What you are asked to do: Retype, with no pictures, each line from the one that holds "Click the external link icon for .svg" through the last line of the entries below, both included.

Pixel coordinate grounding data

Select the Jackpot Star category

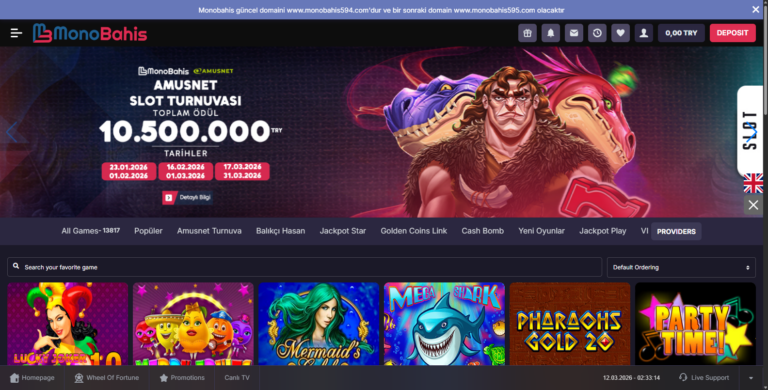(x=343, y=231)
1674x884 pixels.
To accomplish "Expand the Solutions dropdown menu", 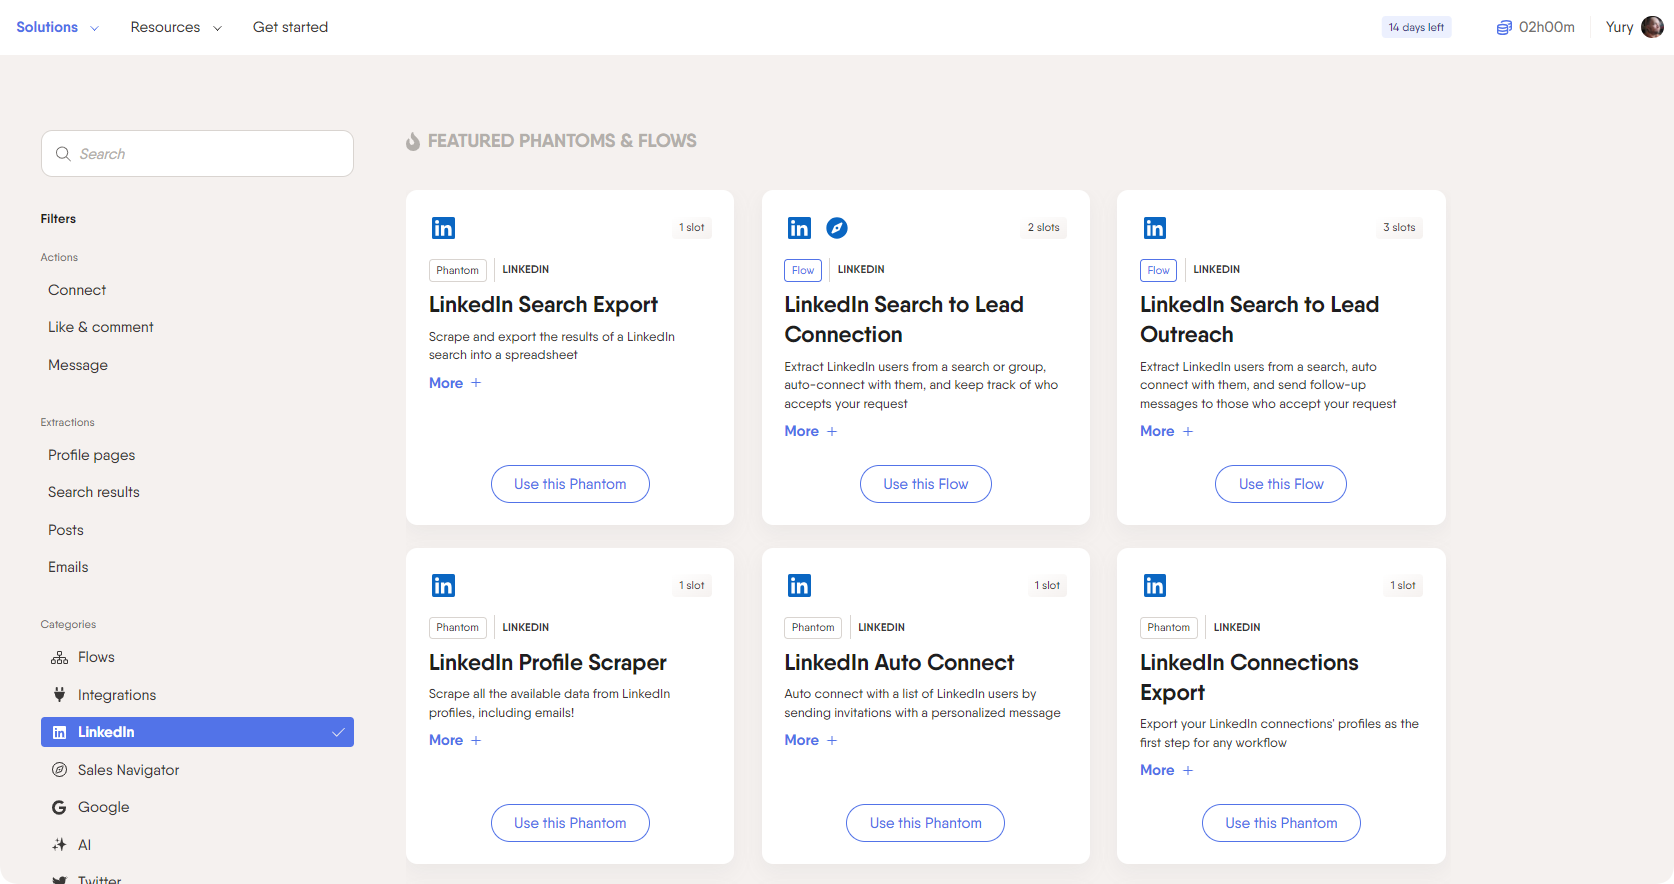I will coord(57,27).
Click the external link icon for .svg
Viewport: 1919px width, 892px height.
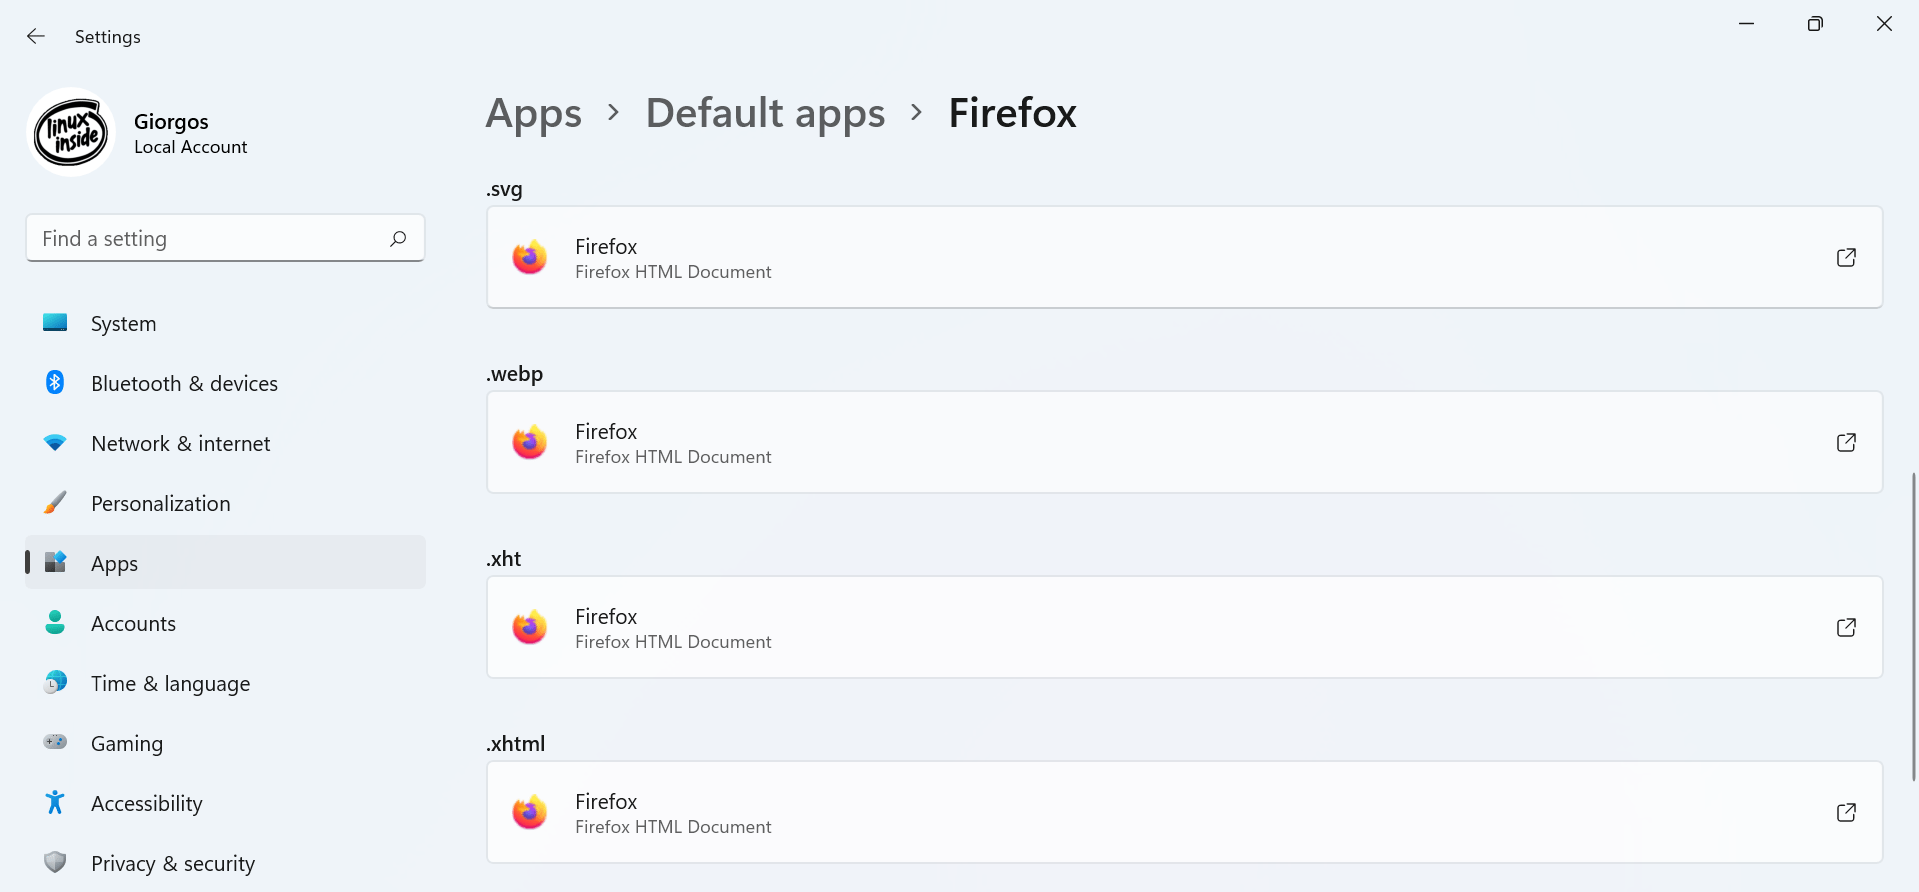1846,257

Task result:
Click the external link icon for .svg
Viewport: 1919px width, 892px height.
1846,257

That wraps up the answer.